Vergleiche die Ablehnungsraten: Ist die asymptotische Approximation für N=200 besser als für N=20? In der Regel ja, aber die Nicht-Normalität kann die Testgröße beeinflussen. Dieses Experiment ähnelt dem Testen von KI-Modellen: Mit mehr Trainingsdaten werden die Konfidenzintervalle zuverlässiger.

Chow-Tests für Strukturbrüche

Im zweiten Teil der Aufgabe führst du Chow-Tests durch, um zu prüfen, ob sich die Koeffizienten vor und nach 2008 unterscheiden. Der Chow-Test vergleicht die Restriktion, dass die Koeffizienten in beiden Perioden gleich sind, mit einem Modell, das separate Schätzungen erlaubt. Die Teststatistik folgt einer F-Verteilung. In MATLAB könntest du die Daten teilen, die Restriktion schätzen und die Quadratsummen vergleichen. Ein typisches Anwendungsbeispiel: Ändert sich der Zusammenhang zwischen Konsumwachstum und Einkommenswachstum nach der Finanzkrise 2008? Das ist relevant für aktuelle Diskussionen über Inflation und Zinspolitik.
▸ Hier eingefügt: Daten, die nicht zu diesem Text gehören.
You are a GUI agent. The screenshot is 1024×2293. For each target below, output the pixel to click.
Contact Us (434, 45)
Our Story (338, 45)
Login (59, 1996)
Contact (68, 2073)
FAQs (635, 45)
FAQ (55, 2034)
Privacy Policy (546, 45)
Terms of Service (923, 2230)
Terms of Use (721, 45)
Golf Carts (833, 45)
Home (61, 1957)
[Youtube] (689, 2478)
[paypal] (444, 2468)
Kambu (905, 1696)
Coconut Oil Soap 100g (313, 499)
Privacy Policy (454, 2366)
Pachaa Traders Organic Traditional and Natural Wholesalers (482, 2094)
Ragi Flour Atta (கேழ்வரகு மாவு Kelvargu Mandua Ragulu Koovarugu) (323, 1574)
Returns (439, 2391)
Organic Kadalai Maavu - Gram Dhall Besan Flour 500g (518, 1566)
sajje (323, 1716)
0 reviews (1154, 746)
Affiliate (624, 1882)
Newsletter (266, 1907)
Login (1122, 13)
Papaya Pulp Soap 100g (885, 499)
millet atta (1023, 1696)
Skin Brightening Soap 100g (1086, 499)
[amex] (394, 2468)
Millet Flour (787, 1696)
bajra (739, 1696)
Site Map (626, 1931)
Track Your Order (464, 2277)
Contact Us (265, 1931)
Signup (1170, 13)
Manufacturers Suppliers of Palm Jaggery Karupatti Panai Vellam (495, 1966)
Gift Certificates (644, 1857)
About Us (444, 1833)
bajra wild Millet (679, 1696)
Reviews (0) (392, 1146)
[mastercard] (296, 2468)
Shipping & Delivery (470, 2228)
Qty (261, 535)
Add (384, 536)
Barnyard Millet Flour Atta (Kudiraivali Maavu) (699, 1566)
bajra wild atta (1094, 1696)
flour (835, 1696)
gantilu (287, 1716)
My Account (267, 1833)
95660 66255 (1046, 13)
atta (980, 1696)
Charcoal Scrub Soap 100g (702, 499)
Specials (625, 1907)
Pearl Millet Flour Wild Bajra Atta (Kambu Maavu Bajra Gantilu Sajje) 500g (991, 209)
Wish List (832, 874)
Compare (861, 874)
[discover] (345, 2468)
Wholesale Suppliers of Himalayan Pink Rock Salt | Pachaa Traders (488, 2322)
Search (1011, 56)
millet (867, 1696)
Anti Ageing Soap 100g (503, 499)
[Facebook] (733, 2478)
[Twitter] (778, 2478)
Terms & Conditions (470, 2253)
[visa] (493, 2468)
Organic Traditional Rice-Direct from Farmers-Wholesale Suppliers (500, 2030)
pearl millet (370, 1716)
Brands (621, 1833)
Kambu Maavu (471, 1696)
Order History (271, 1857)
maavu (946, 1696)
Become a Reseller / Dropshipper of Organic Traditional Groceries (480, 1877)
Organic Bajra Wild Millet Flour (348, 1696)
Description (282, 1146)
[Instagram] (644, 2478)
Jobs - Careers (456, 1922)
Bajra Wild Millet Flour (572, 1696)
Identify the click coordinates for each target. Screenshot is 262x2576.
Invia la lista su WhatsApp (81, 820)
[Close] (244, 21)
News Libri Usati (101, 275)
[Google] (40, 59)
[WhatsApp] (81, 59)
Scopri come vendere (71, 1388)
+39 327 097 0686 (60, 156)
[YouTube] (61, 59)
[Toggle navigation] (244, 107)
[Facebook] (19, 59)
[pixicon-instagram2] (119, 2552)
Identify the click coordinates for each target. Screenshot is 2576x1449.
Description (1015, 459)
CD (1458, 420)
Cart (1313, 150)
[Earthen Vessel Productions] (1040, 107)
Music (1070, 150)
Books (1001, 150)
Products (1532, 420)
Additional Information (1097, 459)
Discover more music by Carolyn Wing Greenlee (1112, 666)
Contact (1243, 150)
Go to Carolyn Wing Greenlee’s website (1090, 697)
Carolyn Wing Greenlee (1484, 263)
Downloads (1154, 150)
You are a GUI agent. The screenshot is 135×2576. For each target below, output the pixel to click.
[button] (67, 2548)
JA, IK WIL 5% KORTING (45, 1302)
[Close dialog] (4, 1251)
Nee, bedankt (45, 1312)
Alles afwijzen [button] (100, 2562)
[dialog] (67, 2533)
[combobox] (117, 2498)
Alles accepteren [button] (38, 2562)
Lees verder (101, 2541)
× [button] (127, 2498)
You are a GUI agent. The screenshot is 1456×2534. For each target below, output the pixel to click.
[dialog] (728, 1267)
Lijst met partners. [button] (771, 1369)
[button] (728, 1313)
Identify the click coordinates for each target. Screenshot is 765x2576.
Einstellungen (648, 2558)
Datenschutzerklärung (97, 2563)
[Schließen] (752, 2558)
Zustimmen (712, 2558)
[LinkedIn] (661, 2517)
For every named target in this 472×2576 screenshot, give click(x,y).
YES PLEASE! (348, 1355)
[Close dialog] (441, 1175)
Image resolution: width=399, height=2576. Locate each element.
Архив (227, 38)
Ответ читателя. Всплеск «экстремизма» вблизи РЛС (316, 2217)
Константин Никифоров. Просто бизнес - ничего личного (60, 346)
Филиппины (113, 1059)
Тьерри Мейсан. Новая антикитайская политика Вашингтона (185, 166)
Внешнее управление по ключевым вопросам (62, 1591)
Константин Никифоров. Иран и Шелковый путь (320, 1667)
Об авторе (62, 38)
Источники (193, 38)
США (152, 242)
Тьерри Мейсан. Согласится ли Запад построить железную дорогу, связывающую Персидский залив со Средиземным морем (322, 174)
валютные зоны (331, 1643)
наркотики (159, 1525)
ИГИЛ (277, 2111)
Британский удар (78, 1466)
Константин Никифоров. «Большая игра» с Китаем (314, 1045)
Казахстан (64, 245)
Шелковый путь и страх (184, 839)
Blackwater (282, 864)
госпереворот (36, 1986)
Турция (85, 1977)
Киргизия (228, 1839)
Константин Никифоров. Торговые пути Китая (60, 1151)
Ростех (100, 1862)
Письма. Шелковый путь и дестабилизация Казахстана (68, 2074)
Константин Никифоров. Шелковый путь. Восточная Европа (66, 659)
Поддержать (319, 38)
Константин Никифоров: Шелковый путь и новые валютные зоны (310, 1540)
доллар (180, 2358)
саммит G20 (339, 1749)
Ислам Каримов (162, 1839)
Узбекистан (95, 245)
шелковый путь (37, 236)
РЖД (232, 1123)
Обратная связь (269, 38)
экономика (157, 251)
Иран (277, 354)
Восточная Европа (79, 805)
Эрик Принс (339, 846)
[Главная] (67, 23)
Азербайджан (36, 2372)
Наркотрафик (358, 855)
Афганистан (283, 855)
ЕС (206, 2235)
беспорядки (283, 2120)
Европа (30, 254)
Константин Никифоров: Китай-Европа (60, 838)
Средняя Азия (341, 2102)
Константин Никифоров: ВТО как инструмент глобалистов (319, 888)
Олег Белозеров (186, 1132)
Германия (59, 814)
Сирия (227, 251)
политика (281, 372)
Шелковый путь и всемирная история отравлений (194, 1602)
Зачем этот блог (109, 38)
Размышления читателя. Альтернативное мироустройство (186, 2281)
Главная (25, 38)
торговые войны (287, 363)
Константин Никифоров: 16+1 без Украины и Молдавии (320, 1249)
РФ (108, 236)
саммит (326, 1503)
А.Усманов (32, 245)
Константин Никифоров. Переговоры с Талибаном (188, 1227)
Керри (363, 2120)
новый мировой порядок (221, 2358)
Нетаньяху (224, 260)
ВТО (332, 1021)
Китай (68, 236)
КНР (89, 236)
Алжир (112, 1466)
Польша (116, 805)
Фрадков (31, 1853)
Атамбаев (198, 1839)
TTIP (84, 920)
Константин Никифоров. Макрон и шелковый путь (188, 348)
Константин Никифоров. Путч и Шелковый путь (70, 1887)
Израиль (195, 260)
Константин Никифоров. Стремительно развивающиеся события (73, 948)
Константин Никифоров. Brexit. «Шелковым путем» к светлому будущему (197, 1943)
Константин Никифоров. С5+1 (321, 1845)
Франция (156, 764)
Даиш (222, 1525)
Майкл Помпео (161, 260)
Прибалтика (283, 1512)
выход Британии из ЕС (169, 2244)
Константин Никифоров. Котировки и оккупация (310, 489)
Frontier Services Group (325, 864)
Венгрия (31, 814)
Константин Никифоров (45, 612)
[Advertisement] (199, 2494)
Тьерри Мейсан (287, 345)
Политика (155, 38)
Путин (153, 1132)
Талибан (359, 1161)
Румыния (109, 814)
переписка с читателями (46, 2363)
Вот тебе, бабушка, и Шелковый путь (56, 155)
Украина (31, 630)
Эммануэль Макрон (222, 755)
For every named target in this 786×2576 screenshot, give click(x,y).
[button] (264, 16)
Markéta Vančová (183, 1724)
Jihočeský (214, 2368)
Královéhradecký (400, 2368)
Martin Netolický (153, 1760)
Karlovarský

Praktische Tipps für deine Hausaufgabe

  • Reproduzierbarkeit: Setze den Zufallsgenerator mit rng(0) zurück, um gleiche Ergebnisse zu erhalten.
  • Effizienz: Verwende Vektorisierung in MATLAB, um Schleifen zu vermeiden – das beschleunigt die Simulation enorm.
  • Interpretation: Vergleiche die empirische Ablehnungsrate mit dem nominellen Niveau. Eine Rate nahe 0,05 deutet auf eine gute Approximation hin.

Fazit

Monte-Carlo-Simulationen sind ein mächtiges Werkzeug in der Ökonometrie, um die endliche Stichprobeneigenschaften von Schätzern zu untersuchen. Mit diesem Tutorial hast du die Grundlagen, um die Aufgabenstellung zu lösen und deine Ergebnisse zu interpretieren. Denke daran: Die Qualität der Simulation hängt von der Anzahl der Wiederholungen ab – 100 ist ein guter Start, aber für präzise Ergebnisse sind 1000 oder mehr Wiederholungen empfehlenswert. Viel Erfolg bei deiner Hausaufgabe!